The reason there are so many health warnings about spread betting is the fact that you can lose money REALLY quickly and can possibly lose more than you have deposited in the account. There is every possibility that at some point you will wipe out ALL the funds in your account so to make sure you actually profit from spread betting over the long term you must periodically withdraw some of your winnings. Set yourself a target and once you have reached that amount withdraw it and treat yourself.



Theresa

Spread Betting FirmPosed On May 9th, 2010

David Forey asked:




Among the many online financial firms you can find, some are just better than the others, some are more recommended by the spreads betting users and some are just bad. When you are trying to search for the best spread betting firm for you, remember it’s not always the same spread firm like other is using. One user is looking for the specific fixtures in the betting firm he is using, it’s not the most important fixtures that you may look for.

The different firms on the internet are looking for you to join them, you can find them all listed on the Spread Betting Portal. The main reason for that is that they want you to place your bets on their spreads and not with some other spread firm. You are betting on spreads for money and they want you do spend your money with them. If you are losing your money or winning more money online with good bets, it doesn’t matter, the name of the game is to make you bet with them.

The run on the internet will get you, if you are a potential user for the firms. You will get some ads in your Email, get into the affiliate websites and blogs, read about it in the upcoming RSS feed or SMS note and see about it in your Twitter. The industry is looking for you and it will find you.
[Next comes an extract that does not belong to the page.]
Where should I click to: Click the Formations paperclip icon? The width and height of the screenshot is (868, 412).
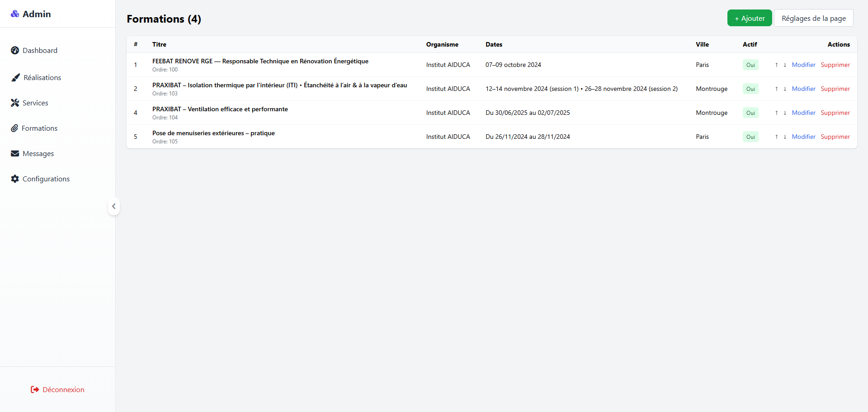[14, 128]
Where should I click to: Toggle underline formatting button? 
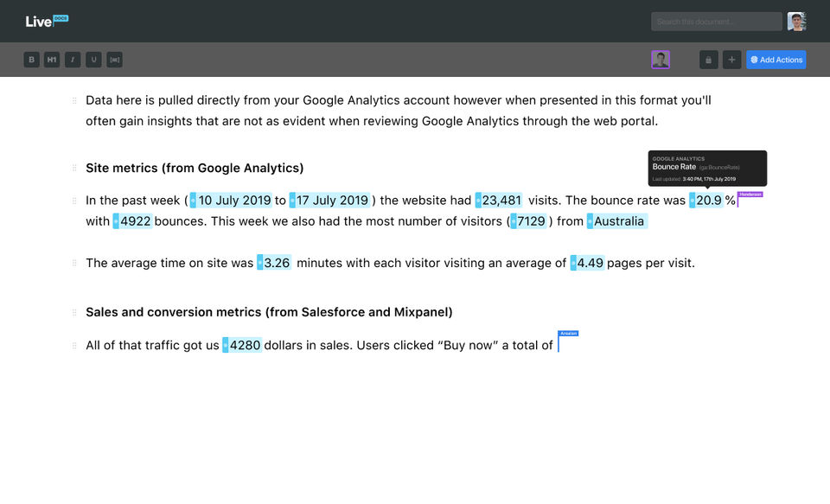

So if you are looking to join the spread betting world, it’s time for you to make the search and locate your favorite firm, open an account and start betting.

Alvin

Financial Spread Betting And Its AdvantagesPosed On May 6th, 2010

Rayner Chandler asked:




A provisional action taken in relation to indices shares currencies and commodities such as wheat oil and gold is the entire gamut of financial spread betting. It is only financial spread betting that gives the biggest boon of profits not possible in any other type of trade. This is also a kind of speculative activity similar to the gambling and hence the returns from this are tax free.

Financial spread betting provides other advantages when applied in trading of stocks, indices, foreign currencies and commodities. For one, there are not any dealing costs concerned in the activity as the book maker make commissions from quoted spread which makes a great hit.

The upshot of the financial spread betting is by and large unstable and instant. There is a great extent of flexibility to the traders in the positions that they can take as they are not required to have anything to do with the financial instruments. An open trade requires you to invest the complete amount and this is not the case in here as you can get a position for only a part of the speculation without having worry about the movement of the market.

When there is a paradigm change in the position of long on the costs you have taken you will make a benefit. You will be on a negative financially when you take the long position which has taken a bounce. With the financial spread betting, you can gain immediate access and make position on shifts in prices of different financial markets in US, Europe and Far East.

Before you employ in financial spread betting, it is necessary that you completely know the potential advantages and dangers that are concerned in such extremely speculative monetary activity. Most of the monetary professionals opine that spread betting is a subordinate investment alternative. This denotes that you are just needed to deposit a least percentage of total value of your fiscal position. The proportion of output you will have in a traditional investment option will be much lesser as the you have to shell out the entire amount to take the position. It is required for you to have a cushioning of a minimum of 10% 20% of the total value of capital invested. You have to make certain that you completely recognize the insinuation of whatever position you decide to make.